_Data provided_.
- - - -

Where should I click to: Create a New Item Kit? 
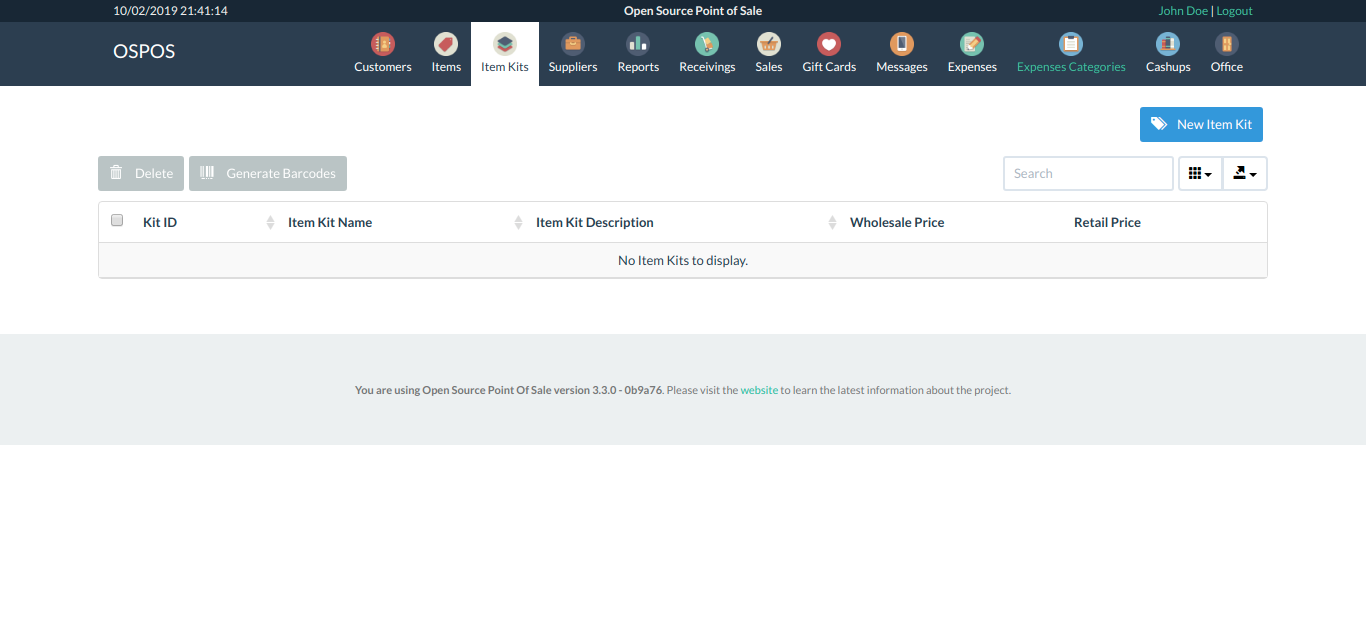click(x=1201, y=124)
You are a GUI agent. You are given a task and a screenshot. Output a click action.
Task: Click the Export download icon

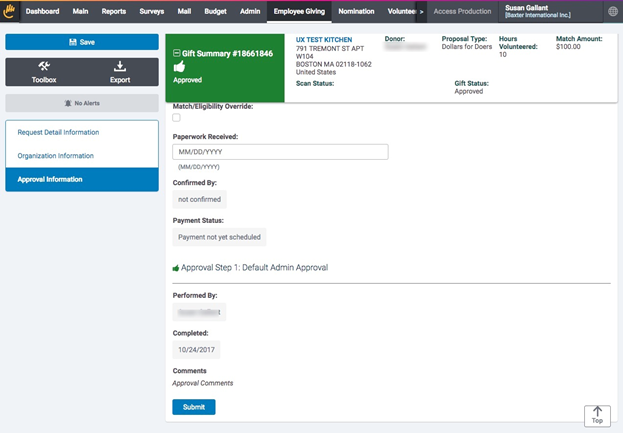(x=120, y=66)
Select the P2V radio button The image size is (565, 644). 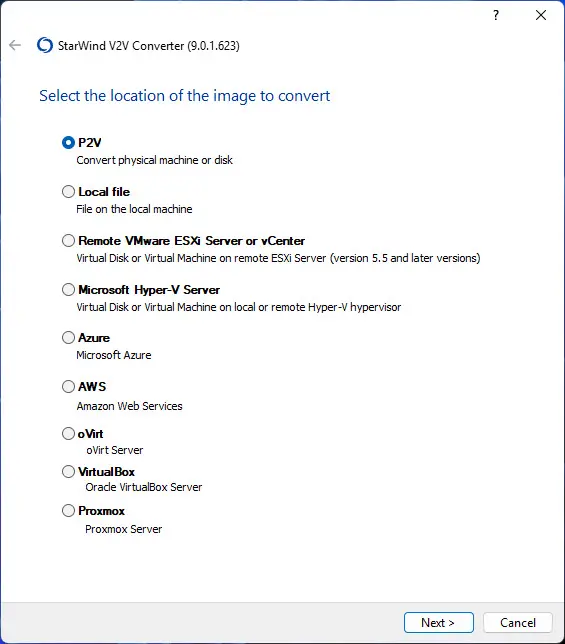tap(68, 143)
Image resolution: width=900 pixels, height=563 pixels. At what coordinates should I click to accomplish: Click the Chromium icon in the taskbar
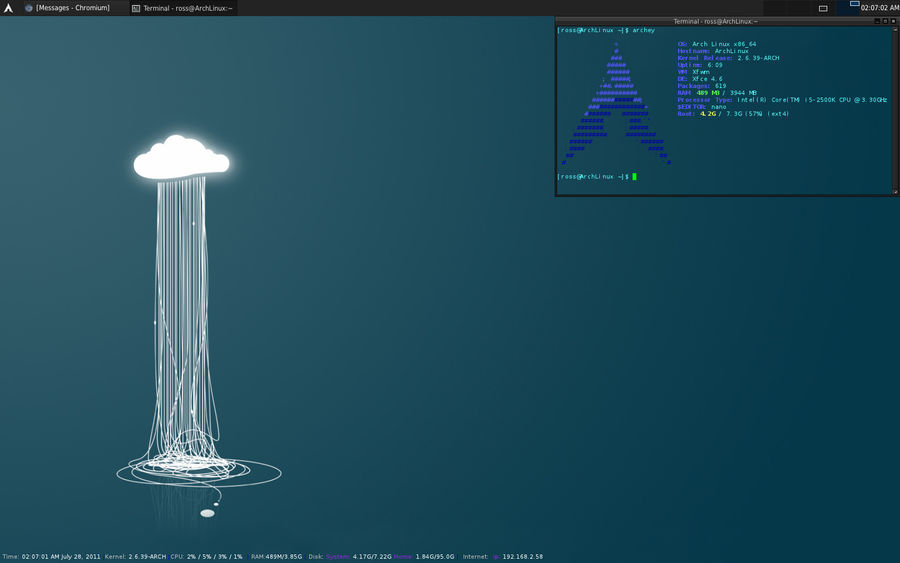28,8
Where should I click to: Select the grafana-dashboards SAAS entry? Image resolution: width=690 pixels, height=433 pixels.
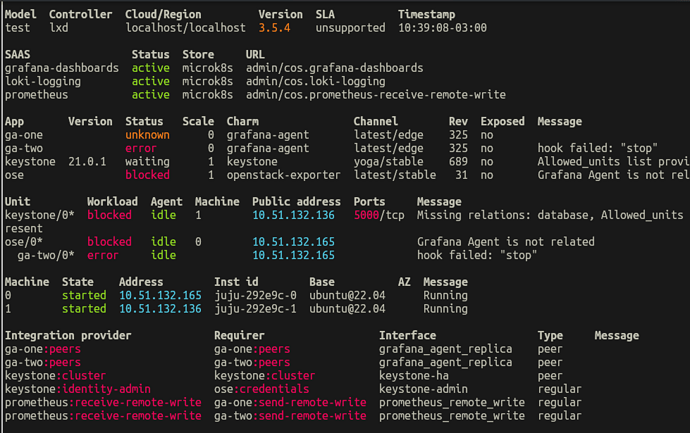(62, 68)
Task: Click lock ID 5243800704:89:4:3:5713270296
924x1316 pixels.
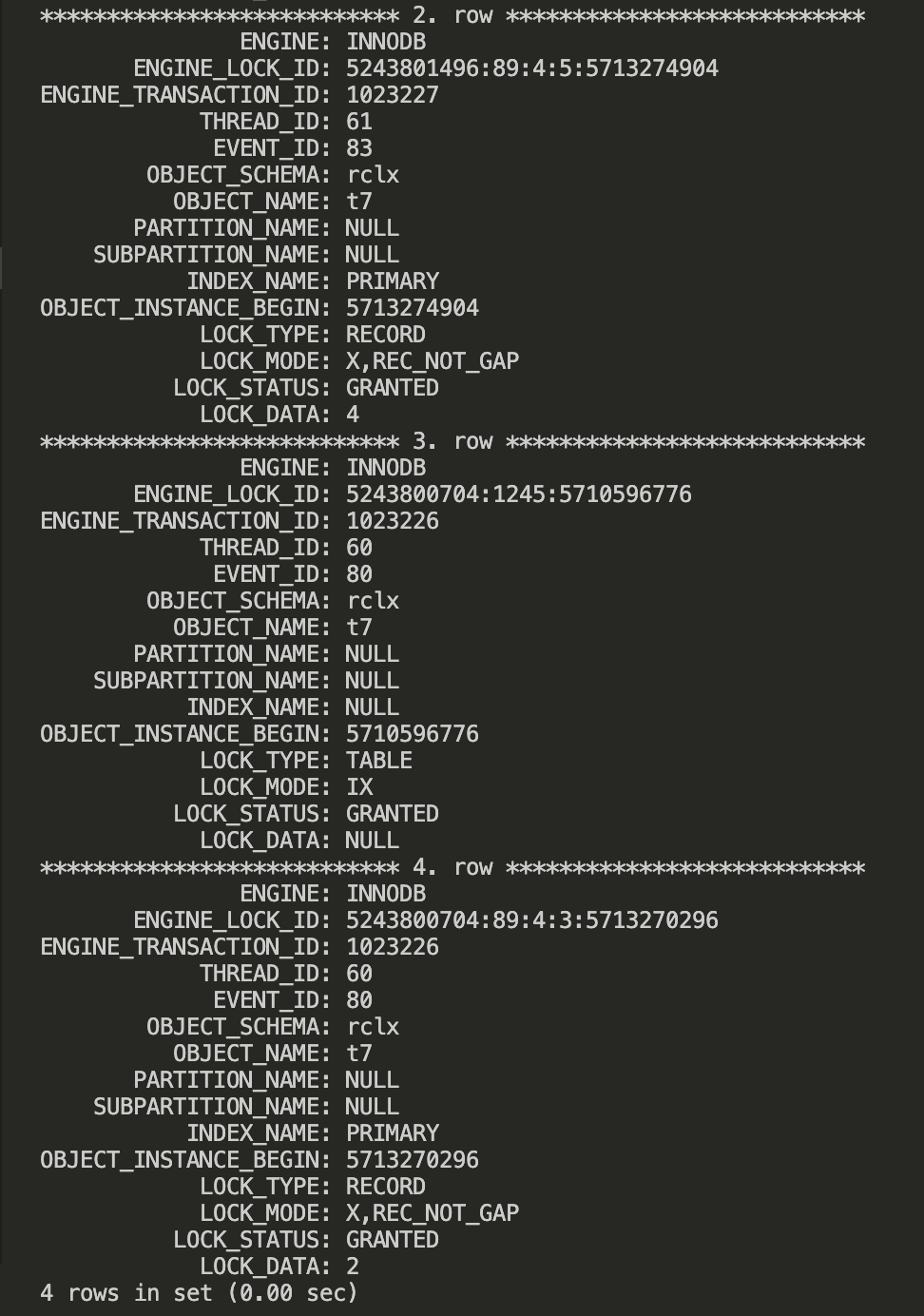Action: [x=531, y=920]
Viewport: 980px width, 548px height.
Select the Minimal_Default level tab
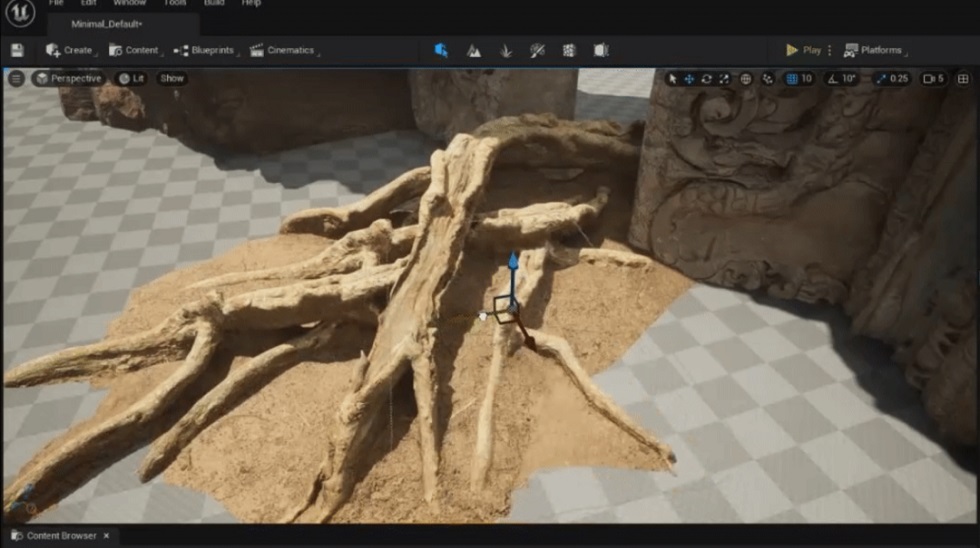pos(107,23)
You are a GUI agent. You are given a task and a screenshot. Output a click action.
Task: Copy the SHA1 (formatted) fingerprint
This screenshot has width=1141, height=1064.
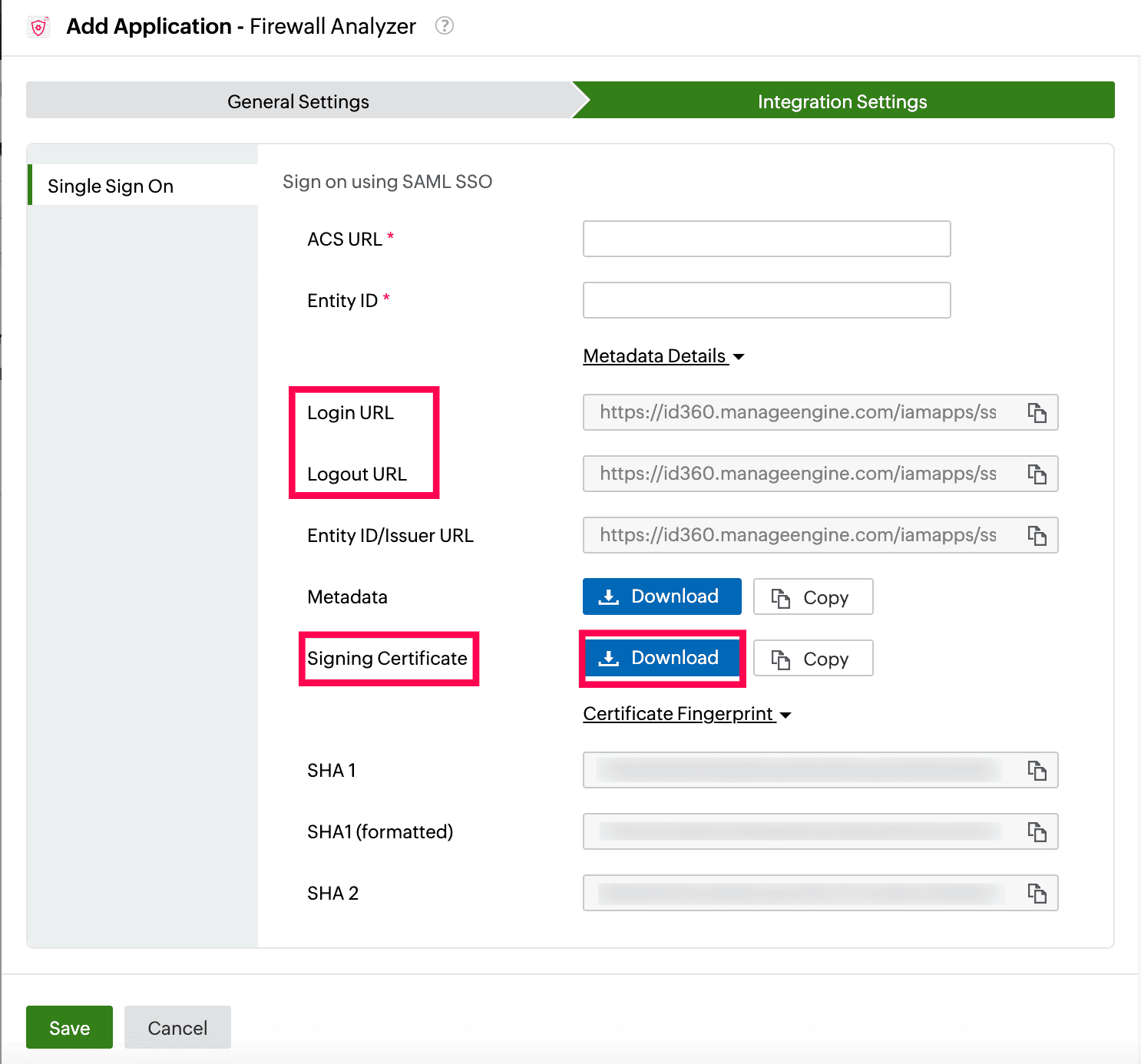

- - - -

_What you have to do_.
Skip the pictures; extract only the lines from the line with "Select the Minimal_Default level tab" through the final line of the material, exactly as they appear.

_Exercise answer_.
Select the Minimal_Default level tab
pos(107,23)
You are a GUI agent. You are given a task and a screenshot. Output a click action.
Task: Copy the SHA1 (formatted) fingerprint
This screenshot has width=1141, height=1064.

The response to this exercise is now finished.